The 2021–22 SailGP Championship was the second season of the SailGP championship. Originally due to be contested in 2020, the season was postponed to 2021 after the first round in Sydney due to the ongoing COVID-19 pandemic and was then extended into the early months of 2022.

The championship was again won by the Australian team. New Zealand was the inaugural winner of the Impact League.

Entries

Team changes 
After only one season, China left the championship. Denmark and Spain joined the championship in Sydney, while New Zealand entered in Bermuda.

Calendar 

Although the opening round in Sydney proceeded as planned, results from the race were declared void upon the postponement of the season until 2021. Nine races were expected in the expanded calendar, and eight were announced before the addition of a new Sydney round. The New Zealand event was removed after organisers were denied permission to enter the country.

Season

Sydney 
The season originally began in Sydney with new teams Spain and Denmark joining, with the former coming second in several fleet races. The British team dominated the opening round ahead of 2019 champions Australia and led the standings 47 to 42 points, with Japan in third on 39 points. Both Spain and Denmark received penalties, Spain for contact with the French boat and Denmark for a rule infringement. However, the eventual postponement of the season to 2021–22 reset the standings.

Results

Round 1: Bermuda 
New Zealand joined the resumed season in Bermuda, where the first day of racing was brought forward to the Friday to avoid poor conditions on Saturday. The Australian team won the first three races, with Britain finishing farther back in the field in the first two races while being penalised in the first race for cutting off the US team. Japan heavily collided with the US in the fourth race which the British team ultimately won, while the Australians won the fifth. Neither the US nor Japan finished race four and neither started race five. This meant that Australia, Great Britain and France progressed to the final, which Britain won.

Round 2: Taranto 
The Italian SailGP saw the introduction of harsher penalties for teams involved in collisions after the incident involving the US and Japanese teams in Bermuda. The Australian team suffered hydraulic failure in the first race and retired. The US team won the first and third fleet races with Japan winning the second. On the second day, New Zealand won the fourth fleet race while Japan won the fifth fleet race. The US, Japan, and Spain qualified for the final, which Japan won. This was the first SailGP final the Australian team did not qualify for.

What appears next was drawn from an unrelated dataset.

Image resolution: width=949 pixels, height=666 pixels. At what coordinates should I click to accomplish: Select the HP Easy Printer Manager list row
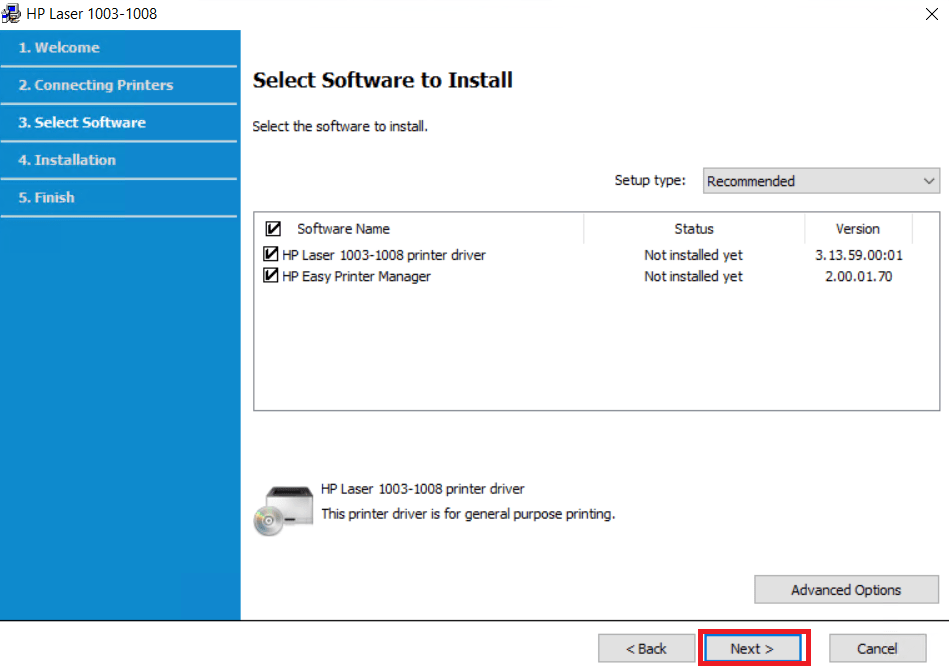(356, 276)
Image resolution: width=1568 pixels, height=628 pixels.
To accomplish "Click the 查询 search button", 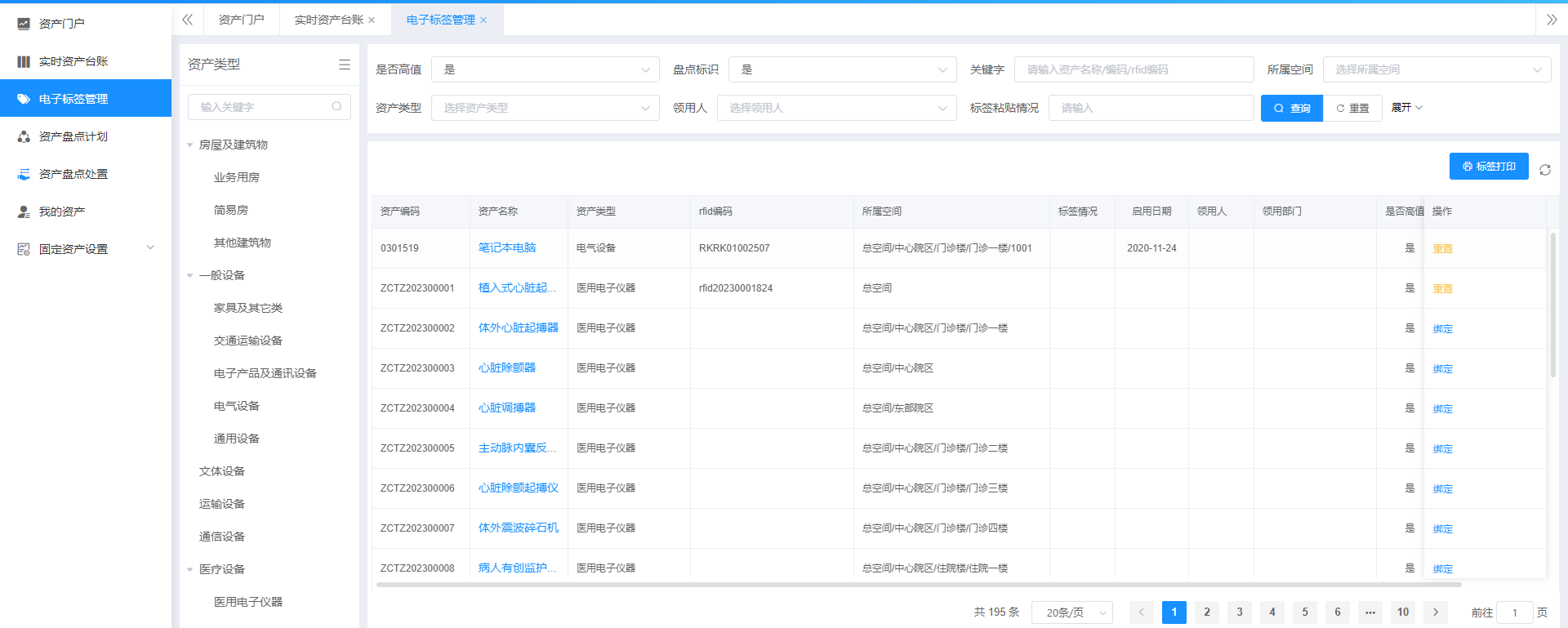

During the final, the US suffered an impact with a submerged object in the water which damaged their rudder, causing it to break down.

Round 3: Plymouth 
Most teams competed with substitute sailors at the Plymouth regatta due to 2020 Summer Olympics commitments. The first two races were won by the Australian team. In the third race, the US team narrowly avoided a collision with the Spanish boat at the race start. Spain was disqualified for the manoeuvre, the first time any competitor had been disqualified in the championship. The US went on to win the third race. Japan won the fourth fleet race and Great Britain the fifth, leaving France, the US, and Australia to compete in the final. Australia won the event, moving them to first place in the championship, drawn on points with Great Britain.

Round 4: Aarhus 

Spain capsized their F50 before the first fleet race and sustained significant damage to the boat's foil. As a result, they did not compete in the first day's races. Denmark won the first fleet race, taking their first victory in the series at their home event. The second fleet race was won by the US team, and the third by the UK. Japan won the fourth and fifth, and were joined by Australia and the UK for the final. Australia won the final race, their second victory of the season.

Round 5: Saint-Tropez 
Great Britain won the first fleet race for the French round, with the US winning the next two. Championship leader Australia suffered hydraulic and electrical failures and consistently finished in the last few positions. Japan won the fourth race and Denmark the fifth, with the former also winning the final to take the championship lead.

Round 6: Cádiz 
The first fleet race was won by Great Britain, with Spain winning on home waters in the second race. The US won the final race of day one. Before the beginning of the second day's racing, the Spanish capsized and caused substantial damage to the F50's wing. Spain was unable to start any of the remaining races, which were won by New Zealand and Australia, with Australia, Great Britain, and the US making the final. Great Britain capsized in the final, allowing Australia to take the win.

Round 7: Sydney

Round 8: San Francisco

Results 
Points were awarded per race for the round leaderboard, with 8 points for the winner, 7 points for second place, 6 points for third, and so on.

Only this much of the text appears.